- [Source material]:
□ □ □ □

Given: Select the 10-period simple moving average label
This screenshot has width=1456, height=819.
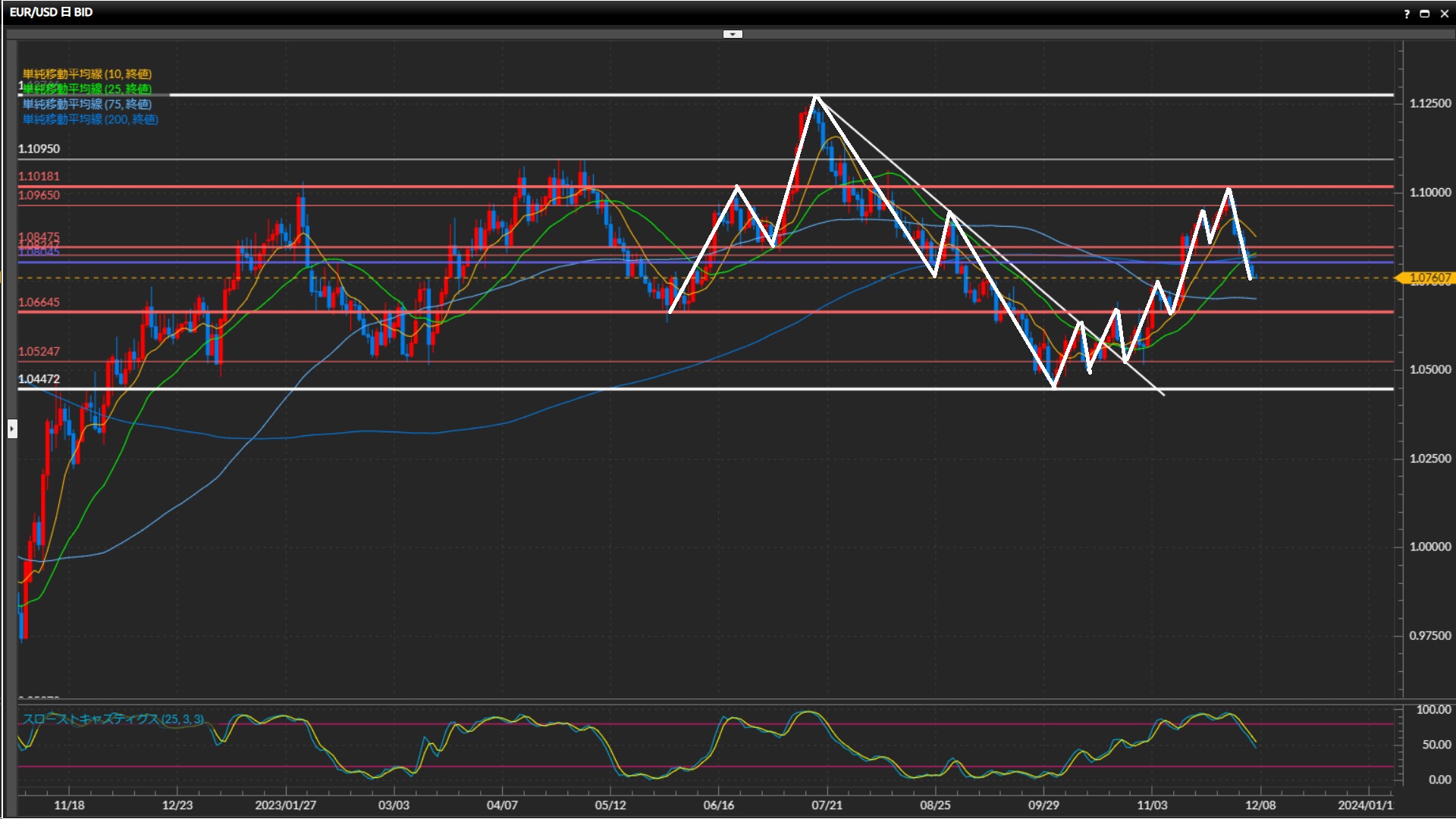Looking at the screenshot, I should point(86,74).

□ □ □ □

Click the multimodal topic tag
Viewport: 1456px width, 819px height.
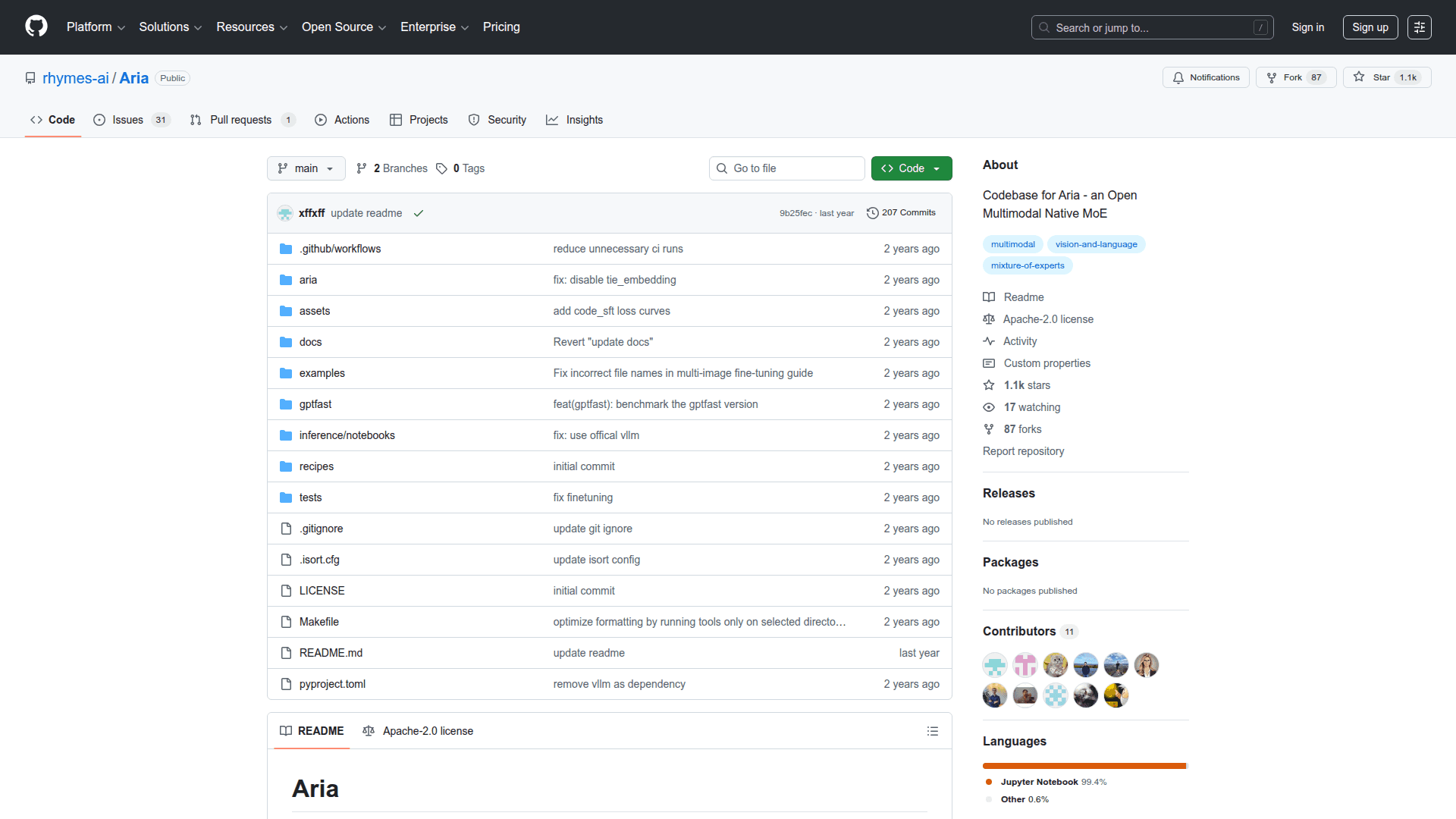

□ □ □ □

Once you find the line with "Click the multimodal topic tag" in the entries above, output it and each line after it up to and including the line with "Viewport: 1456px width, 819px height.", and nothing else.

Click the multimodal topic tag
Viewport: 1456px width, 819px height.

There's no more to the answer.